Records excerpted from a collection
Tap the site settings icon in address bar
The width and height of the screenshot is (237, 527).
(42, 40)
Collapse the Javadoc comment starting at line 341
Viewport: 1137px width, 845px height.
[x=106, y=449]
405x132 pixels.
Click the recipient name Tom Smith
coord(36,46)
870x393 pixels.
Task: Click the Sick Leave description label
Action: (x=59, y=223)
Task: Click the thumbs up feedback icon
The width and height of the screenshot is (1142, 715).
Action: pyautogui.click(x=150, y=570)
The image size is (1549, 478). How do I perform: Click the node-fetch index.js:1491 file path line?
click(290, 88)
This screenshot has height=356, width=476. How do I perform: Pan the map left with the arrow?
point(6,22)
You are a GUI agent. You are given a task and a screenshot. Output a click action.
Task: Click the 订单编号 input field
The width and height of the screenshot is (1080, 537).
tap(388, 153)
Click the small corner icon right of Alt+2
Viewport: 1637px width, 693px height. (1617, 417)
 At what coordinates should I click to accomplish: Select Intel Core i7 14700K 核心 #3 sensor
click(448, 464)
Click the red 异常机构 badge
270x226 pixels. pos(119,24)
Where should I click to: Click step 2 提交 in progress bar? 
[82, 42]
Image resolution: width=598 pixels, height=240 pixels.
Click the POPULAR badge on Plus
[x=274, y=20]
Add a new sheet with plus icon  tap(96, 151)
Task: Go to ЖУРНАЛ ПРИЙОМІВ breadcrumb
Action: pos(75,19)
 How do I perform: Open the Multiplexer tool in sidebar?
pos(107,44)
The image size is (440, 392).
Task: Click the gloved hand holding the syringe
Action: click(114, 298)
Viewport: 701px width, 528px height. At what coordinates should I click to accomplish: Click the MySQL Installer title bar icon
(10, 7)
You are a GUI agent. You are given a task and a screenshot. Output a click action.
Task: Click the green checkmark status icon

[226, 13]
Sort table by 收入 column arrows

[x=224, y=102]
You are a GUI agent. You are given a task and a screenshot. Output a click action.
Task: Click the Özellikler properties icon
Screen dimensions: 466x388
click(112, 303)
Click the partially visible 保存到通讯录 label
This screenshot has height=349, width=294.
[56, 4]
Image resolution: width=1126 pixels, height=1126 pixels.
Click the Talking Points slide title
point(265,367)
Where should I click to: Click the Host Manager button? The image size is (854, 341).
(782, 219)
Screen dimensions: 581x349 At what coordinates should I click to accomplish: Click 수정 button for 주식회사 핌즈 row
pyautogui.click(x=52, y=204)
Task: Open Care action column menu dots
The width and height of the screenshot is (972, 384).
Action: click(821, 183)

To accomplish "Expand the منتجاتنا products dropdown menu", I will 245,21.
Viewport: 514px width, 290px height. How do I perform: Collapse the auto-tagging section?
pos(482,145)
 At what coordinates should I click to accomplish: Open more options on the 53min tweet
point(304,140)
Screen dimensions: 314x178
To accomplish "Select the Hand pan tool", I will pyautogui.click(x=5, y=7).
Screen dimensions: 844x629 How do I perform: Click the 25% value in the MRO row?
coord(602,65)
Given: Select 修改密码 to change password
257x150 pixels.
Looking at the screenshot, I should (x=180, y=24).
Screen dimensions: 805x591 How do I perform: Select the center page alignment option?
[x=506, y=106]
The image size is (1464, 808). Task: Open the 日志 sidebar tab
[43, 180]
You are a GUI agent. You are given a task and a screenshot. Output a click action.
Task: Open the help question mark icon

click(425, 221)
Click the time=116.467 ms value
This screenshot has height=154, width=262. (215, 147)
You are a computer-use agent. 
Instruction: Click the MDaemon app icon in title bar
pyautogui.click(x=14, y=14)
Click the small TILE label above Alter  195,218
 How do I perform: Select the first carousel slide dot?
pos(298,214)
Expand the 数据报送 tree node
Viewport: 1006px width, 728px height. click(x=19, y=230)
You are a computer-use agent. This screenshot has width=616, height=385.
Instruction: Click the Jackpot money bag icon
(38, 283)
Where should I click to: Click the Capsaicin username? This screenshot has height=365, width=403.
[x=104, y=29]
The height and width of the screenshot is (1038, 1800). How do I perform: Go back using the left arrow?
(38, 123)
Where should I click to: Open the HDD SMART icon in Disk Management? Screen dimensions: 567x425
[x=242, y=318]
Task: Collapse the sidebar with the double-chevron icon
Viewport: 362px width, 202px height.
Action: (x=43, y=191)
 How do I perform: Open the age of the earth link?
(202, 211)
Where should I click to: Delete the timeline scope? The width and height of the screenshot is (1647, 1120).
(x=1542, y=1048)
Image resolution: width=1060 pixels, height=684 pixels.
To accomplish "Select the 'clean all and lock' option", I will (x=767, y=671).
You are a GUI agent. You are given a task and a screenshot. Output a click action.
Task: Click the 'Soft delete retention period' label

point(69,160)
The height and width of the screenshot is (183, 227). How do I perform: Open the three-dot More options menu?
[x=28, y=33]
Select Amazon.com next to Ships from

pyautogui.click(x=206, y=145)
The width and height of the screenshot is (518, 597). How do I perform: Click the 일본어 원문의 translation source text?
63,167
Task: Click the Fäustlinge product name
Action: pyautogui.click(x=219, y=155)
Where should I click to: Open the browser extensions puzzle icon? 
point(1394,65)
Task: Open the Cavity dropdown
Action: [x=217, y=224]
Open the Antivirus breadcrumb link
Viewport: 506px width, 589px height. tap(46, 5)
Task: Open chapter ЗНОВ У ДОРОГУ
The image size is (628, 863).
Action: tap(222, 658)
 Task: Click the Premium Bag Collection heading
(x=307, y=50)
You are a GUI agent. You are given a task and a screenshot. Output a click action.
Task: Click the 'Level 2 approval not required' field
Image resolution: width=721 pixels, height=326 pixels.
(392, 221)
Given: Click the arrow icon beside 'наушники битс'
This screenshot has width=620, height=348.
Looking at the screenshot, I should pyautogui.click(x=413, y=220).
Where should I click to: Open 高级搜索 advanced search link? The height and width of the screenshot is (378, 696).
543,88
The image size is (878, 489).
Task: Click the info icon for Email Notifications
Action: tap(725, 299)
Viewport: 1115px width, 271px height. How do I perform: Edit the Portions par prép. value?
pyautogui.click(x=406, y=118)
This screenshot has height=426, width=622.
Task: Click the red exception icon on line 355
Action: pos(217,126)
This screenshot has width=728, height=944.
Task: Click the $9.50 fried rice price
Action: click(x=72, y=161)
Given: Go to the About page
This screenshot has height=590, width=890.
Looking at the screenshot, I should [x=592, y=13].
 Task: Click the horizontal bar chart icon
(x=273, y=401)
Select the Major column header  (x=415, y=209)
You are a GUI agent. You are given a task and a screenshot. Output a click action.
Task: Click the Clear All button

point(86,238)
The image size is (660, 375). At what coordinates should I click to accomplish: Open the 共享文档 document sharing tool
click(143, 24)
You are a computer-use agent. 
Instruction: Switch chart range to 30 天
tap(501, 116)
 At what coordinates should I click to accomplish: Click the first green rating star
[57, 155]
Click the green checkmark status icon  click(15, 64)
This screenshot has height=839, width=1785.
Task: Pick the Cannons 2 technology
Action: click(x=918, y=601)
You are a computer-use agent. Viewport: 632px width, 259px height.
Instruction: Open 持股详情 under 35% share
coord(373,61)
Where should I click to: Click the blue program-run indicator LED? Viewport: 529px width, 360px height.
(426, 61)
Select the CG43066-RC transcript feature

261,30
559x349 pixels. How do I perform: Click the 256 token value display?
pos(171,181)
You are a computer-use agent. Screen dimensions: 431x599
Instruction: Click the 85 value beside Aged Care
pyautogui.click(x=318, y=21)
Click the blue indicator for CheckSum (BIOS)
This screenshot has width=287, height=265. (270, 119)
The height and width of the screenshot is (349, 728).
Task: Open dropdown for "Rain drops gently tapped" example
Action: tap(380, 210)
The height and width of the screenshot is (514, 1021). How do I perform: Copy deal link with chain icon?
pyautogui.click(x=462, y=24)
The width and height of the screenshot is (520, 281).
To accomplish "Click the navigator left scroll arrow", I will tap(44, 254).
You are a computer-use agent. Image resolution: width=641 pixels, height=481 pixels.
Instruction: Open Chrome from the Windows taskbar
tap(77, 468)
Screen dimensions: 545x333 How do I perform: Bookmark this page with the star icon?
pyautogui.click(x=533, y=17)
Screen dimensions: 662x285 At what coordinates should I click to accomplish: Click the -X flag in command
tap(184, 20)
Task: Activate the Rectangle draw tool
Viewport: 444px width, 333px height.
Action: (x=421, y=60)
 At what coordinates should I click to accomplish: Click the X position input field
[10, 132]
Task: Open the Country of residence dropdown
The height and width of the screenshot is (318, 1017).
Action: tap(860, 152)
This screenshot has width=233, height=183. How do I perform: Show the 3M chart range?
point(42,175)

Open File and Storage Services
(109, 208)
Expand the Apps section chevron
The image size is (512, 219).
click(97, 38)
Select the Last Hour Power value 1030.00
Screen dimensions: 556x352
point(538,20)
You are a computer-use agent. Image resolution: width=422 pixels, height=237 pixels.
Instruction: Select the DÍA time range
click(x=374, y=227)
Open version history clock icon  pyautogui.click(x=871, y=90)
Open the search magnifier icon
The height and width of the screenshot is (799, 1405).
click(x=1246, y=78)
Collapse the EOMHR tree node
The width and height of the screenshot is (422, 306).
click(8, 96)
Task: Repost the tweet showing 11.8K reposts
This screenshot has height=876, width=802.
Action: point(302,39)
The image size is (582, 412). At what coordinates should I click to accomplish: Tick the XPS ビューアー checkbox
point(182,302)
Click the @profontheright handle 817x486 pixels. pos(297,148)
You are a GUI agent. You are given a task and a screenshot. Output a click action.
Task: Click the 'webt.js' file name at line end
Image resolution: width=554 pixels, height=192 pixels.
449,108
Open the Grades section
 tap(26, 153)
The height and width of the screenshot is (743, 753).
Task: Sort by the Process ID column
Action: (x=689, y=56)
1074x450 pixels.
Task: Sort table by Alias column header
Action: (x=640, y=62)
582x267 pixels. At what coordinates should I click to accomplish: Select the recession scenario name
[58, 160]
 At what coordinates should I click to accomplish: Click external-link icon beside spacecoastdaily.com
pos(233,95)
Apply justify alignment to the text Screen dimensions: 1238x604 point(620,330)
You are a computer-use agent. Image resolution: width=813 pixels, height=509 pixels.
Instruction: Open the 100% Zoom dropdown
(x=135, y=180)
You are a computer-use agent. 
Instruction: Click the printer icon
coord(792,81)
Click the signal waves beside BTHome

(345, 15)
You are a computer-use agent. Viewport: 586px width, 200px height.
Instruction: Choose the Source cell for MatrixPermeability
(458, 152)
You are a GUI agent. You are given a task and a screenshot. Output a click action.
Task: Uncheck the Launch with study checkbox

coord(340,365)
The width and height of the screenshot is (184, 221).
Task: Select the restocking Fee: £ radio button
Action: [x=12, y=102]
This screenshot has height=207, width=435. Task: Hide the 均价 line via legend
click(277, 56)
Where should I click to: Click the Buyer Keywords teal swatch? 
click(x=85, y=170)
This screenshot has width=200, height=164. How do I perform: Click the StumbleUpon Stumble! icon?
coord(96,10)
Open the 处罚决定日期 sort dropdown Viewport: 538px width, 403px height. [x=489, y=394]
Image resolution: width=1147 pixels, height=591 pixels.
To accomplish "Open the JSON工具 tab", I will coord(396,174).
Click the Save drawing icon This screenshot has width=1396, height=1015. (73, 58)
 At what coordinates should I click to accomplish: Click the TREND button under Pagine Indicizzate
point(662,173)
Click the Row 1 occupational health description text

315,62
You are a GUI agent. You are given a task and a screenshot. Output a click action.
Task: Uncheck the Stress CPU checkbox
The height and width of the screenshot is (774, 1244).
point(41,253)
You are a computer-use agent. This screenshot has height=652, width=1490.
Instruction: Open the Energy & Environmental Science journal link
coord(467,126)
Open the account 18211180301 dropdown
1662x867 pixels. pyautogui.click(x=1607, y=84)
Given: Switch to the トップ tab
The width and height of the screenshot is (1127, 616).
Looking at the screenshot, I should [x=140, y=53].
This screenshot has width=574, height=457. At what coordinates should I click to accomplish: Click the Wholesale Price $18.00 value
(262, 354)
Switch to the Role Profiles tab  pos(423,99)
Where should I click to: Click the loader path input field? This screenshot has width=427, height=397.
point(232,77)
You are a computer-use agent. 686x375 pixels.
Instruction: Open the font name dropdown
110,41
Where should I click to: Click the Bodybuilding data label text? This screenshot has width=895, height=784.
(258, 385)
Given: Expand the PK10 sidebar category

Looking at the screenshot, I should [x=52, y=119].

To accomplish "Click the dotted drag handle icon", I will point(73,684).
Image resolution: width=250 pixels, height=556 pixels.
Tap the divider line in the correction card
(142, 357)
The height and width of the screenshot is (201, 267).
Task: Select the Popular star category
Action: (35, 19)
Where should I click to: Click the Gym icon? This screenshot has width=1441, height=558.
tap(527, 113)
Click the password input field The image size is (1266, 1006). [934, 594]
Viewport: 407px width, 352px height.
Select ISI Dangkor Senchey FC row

__INSTRUCTIONS TO FOLLOW__.
Using the records, report how many lines contain the word "handle", adding no other text.

__RESULT OF THE EXERCISE__.
2